Wat gevraagd wordt -
Geef het vervolg van de uitspraak van de rechtbank over de navorderingsaanslagen, te beginnen na de laatste regel die getoond wordt.

Getoonde tekst -
++++
In de omstandigheid dat belanghebbende in alle zaken een vergoeding van immateriële schade wegens overschrijding van de redelijke termijn wordt toegekend, ziet de rechtbank aanleiding om daarnaast een proceskostenvergoeding toe te kennen voor het verzoek om een schadevergoeding (1 punt). De rechtbank gaat daarbij uit van samenhang tussen alle zaken. De zaken zijn immers (nagenoeg) gelijktijdig door de rechtbank behandeld en de werkzaamheden van de gemachtigde van belanghebbende kon in elk van de zaken (nagenoeg) identiek zijn. De vergoeding bedraagt dan € 328,15. [14]
10.3.
De totale proceskostenvergoeding bedraagt dan € 2.078,15. Ook heeft belanghebbende recht op vergoeding van het door hem betaalde griffierecht van in totaal € 50.

Beslissing

De rechtbank:
in de zaken 22/1692 en 22/1693 (2014)
  • verklaart de beroepen gegrond;
  • vernietigt de uitspraken op bezwaar;
  • vernietigt de navorderingsaanslag IB/PVV 2014 en de bijbehorende boete- en belastingrentebeschikking;
  • vernietigt de navorderingsaanslag Zvw 2014 en de bijbehorende belastingrentebeschikking;
in de zaken 22/1694 en 22/1695 (2015)
- verklaart de beroepen ongegrond;
in de zaken 22/1696 en 22/1697 (2016)
- verklaart de beroepen ongegrond;
in de zaken 22/1698 en 22/1699 (2017)
++++
Gegevens oefening -
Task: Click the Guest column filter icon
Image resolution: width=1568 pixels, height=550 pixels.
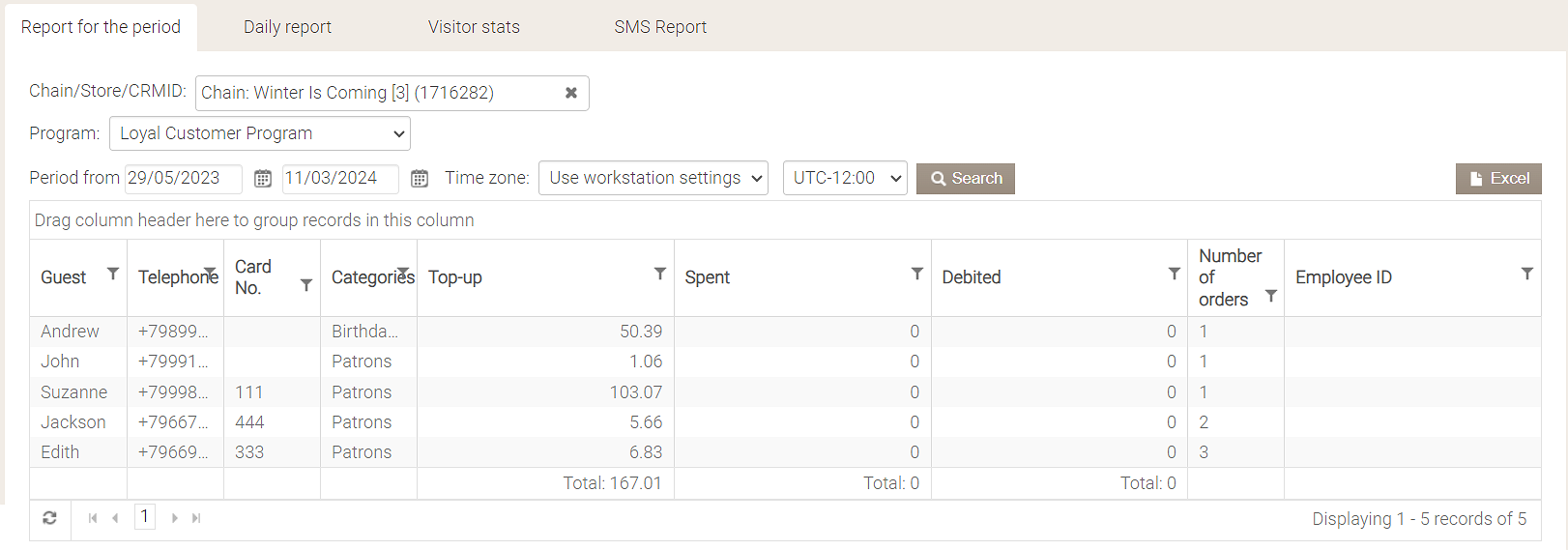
++++
Antwoord -
  • verklaart het beroep met zaaknummer 22/1699 ongegrond;
  • verklaart het beroep met zaaknummer 22/1698 gegrond;
  • vernietigt de uitspraak op bezwaar die betrekking heeft op de boete bij de navorderingsaanslag IB/PVV 2017 en laat de uitspraken op bezwaar in het beroep met zaaknummer 22/1698 voor het overige in stand;
  • vermindert de boete bij de navorderingsaanslag IB/PVV 2017 tot € 16.000;
overig
  • veroordeelt de inspecteur tot het betalen van een vergoeding van immateriële schade aan belanghebbende tot een bedrag van € 545;
  • veroordeelt de minister tot het betalen van een vergoeding van immateriële schade aan belanghebbende tot een bedrag van € 455;
  • veroordeelt de inspecteur tot betaling van € 2.078,15 aan proceskosten aan belanghebbende;
  • gelast dat de inspecteur het door belanghebbende betaalde griffierecht aan hem vergoedt, zijnde € 50.
Deze uitspraak is gedaan door mr. drs. S.J. Willems-Ruesink, rechter, in aanwezigheid van mr. F.E.M. Houben, griffier, op 1 februari 2024 en openbaar gemaakt door middel van geanonimiseerde publicatie op www.rechtspraak.nl.
griffier
rechter
Een afschrift van deze uitspraak is verzonden aan partijen op:
Aan deze uitspraak hoeft eerst uitvoering te worden gegeven als de uitspraak onherroepelijk is geworden. De uitspraak is onherroepelijk als niet binnen zes weken na verzending van de uitspraak een rechtsmiddel is aangewend of onherroepelijk op het aangewende rechtsmiddel is beslist. [15]

Informatie over hoger beroep

Een partij die het niet eens is met deze uitspraak, kan een hogerberoepschrift sturen naar het gerechtshof ‘s-Hertogenbosch waarin wordt uitgelegd waarom deze partij het niet eens is met deze uitspraak. Het hogerberoepschrift moet worden ingediend binnen zes weken na de dag waarop deze uitspraak is verzonden.
Digitaal beroep instellen kan via “Formulieren en inloggen” op www.rechtspraak.nl. Hoger beroep instellen kan eventueel ook nog steeds door verzending van een brief aan het gerechtshof ‘s-Hertogenbosch (belastingkamer), Postbus 70583, 5201 CZ 's-Hertogenbosch.

Voetnoten

1.Artikel 27e, eerste lid, van de AWR.
2.Vgl. Hoge Raad 14 april 2017, ECLI:NL:HR:2017:675.
3.Hoge Raad 8 april 2022, ECLI:NL:HR:2022:526.
4.Vgl. Hoge Raad 22 april 2005, ECLI:NL:HR:2005:AO9006.
5.Vgl. Hoge Raad 10 februari 2023, ECLI:NL:HR:2023:175.
6.Artikel 3.76, eerste lid en derde lid, van de Wet inkomstenbelasting 2001 (Wet IB 2001).
7.Artikel 3.6, eerste lid, van de Wet IB 2001.
8.€ 138.448 verminderd met kosten van € 37.552.
9.Vgl. Hoge Raad 22 februari 2013, ECLI:NL:HR:2013:BY2681.
10.Vgl. Hoge Raad 22 april 2005, ECLI:NL:HR:2005:AO9006.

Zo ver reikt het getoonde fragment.